What could a teeming Indian metropolis spread over 700-odd sq km have in common with a little island in Scotland, home to about 60 people and noted for its birdlife? I'm at the Science Gallery Bengaluru (SGB) in Sanjaynagar, at its showpiece opening exhibition CARBON, piecing together a story from dramatic photographs of skies in Bengaluru and Fair Isle.
The mediator tells me about the French artist Anais Tondeur and her journey from Fair Isle to the port town of Folkestone in southern England, a distant source of industrial soot — these particles were carried by winds over hundreds of miles, eventually smudging the skies of Fair Isle. Atmospheric scientists Rita van Dingenen and Jean-Philippe Putaud helped the artist measure the severity of the pollution at the photographed locations. Tondeur used carbon black particles on the face mask she wore to make the printer ink that produced the photographs.
In Bengaluru, she repeated the exercise with a group of volunteers, on a walk from the Indian Institute of Science to Sankey Tank. “In a sense, the pollution from these places is here, in the images,” says the mediator.
CARBON traverses ideas around the life-forming element in multiple artistic styles. It tries to speak with the viewer in an immediate, sensory space that makes themes of global consequence more accessible. Some questions prod more than they seek to resolve, all of them integral to the 35-plus exhibits. They are framed in a curatorial style that places the viewer right in the middle of the subject, making the engagement more personal than it is with the familiar, rigour-prone forms of science communication.
Triggered by Motion puts together a year’s data from 21 conservation projects in different parts of the world into 20-minute films, to understand how climate change is disrupting patterns of wildlife. X-Carbon, an arcade game, is set against a collapsing star and a civilisation it threatens to wipe out. Whale Falls, Carbon Sinks is an audio-visual installation on the natural-cultural history of whales that also lets me catch a whiff of the ocean, in a custom perfume.
A virtual reality-powered exhibit lets me navigate complex carbon structures at the nanoscale. Then, I put the headphones on to listen to The Mineworkers’ Song, a 1950s composition by mineworker and playwright Pillo Deshwal, from the coalfields of Jharia in Jharkhand — this is a companion piece to images and text that also memorialise miners who have died in work accidents.

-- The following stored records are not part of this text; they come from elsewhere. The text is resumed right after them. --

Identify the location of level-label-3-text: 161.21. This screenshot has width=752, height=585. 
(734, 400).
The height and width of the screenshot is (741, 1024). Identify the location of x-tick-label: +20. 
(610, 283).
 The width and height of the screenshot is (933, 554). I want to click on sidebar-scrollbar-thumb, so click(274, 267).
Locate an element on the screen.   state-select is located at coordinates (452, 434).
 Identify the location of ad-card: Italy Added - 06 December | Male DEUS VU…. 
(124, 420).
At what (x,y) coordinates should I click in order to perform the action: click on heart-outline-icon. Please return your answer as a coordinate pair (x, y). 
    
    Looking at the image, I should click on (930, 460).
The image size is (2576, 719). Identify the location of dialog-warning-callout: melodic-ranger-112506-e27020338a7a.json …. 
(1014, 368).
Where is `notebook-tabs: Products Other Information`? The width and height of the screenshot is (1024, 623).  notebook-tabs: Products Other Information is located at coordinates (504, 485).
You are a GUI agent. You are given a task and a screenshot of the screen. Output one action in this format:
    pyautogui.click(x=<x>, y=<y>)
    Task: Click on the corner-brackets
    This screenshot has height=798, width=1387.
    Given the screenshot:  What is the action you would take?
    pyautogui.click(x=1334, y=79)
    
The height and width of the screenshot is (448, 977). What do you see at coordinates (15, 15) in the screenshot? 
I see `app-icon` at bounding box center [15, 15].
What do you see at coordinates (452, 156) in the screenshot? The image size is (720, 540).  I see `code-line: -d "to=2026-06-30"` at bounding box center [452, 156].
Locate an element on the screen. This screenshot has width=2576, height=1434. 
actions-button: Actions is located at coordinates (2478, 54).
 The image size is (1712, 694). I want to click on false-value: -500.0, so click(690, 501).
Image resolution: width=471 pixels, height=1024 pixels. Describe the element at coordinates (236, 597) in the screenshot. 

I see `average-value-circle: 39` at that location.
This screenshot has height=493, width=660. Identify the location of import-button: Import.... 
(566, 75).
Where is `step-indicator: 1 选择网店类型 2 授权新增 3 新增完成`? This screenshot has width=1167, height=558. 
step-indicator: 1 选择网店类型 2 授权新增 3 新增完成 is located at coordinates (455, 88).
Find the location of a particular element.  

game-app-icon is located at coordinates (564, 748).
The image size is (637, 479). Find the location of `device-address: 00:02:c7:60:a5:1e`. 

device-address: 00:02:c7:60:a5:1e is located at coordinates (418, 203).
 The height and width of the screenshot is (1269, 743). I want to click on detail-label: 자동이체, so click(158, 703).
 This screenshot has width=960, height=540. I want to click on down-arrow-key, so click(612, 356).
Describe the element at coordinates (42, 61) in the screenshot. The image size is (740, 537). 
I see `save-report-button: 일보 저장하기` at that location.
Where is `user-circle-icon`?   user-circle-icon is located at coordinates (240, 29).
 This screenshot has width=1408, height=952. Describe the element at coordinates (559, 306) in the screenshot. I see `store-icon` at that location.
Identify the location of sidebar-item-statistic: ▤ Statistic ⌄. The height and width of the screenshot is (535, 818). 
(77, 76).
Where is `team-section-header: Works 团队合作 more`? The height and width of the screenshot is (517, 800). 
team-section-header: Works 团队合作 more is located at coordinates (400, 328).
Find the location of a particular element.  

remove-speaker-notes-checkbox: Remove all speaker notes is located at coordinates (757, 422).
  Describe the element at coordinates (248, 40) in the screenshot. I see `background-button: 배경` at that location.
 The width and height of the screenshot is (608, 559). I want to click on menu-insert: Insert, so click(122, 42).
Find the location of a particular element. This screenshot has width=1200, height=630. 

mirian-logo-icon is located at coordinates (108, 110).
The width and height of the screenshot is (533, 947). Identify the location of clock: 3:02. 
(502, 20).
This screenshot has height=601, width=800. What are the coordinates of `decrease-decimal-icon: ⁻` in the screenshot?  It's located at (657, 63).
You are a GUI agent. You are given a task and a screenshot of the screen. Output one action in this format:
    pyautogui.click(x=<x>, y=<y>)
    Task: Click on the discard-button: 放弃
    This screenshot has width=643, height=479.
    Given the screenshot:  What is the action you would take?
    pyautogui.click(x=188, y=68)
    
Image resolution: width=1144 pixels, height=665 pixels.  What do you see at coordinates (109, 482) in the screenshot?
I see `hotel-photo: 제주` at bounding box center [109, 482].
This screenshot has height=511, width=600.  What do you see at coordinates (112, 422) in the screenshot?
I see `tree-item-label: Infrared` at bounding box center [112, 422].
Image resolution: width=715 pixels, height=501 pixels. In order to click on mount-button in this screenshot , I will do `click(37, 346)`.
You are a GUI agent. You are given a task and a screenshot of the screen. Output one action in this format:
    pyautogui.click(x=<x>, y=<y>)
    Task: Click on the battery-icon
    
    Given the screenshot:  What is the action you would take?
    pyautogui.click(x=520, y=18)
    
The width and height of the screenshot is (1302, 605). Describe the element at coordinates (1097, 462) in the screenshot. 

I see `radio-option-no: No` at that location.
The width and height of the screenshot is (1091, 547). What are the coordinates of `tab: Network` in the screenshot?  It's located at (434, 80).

Jahnavi Phalkey, Director, SGB, says the choice of CARBON as the gallery’s first exhibition is informed by a desire to get the public to understand the relevance of research and to get them to say interesting things back to the researchers. “Carbon becomes among the most obvious choices because climate change is a key concern but then, doing an exhibition on climate change is like telling the public — here is the problem, and this is what you need to understand. There is a fatigue that comes from being asked to engage with research on terms that are set elsewhere. Simplification might not be the best approach because people are capable of understanding complexity if it is phrased in a language that is accessible to them,” she says.
There is the intention to discard broad-stroke narratives on carbon as the antagonist that needs to be controlled/sequestered and to frame positive discussions that help look at the problem in more interesting ways. The language of the exhibition stays true to this relatability of form, even when it tries to break the more abstract ideas down.
The energy slave, a concept architect-futurist R Buckminster Fuller introduced to equate energy generated by fossil fuels to volumes of human labour, finds expression in the exhibit Energy Slave Tokens. It has on display tokens, or weights made of bitumen that are equivalent to specific quantities of time spent on physical labour — hour, day, week, month, year, a lifetime.
Jahnavi underlines the cultural work being done at the gallery which opened in January this year — “Cultural work does inform policy-making but it will take time”.
SGB is preparing to host its next large exhibition, themed on quantum. CARBON has been a statement of intent from the gallery, a concerted attempt to steer local contexts — from Chhattisgarh to Buenos Aires to western Siberia — to shape a collective global expression. “It is a problem that needs to be addressed at a global scale because it is operating without boundaries. This is not something you can engage with by taking national borders to be real,” Jahnavi says.
CARBON is on at SGB till June 2024. The gallery is closed on Mondays and Tuesdays. Entry is free.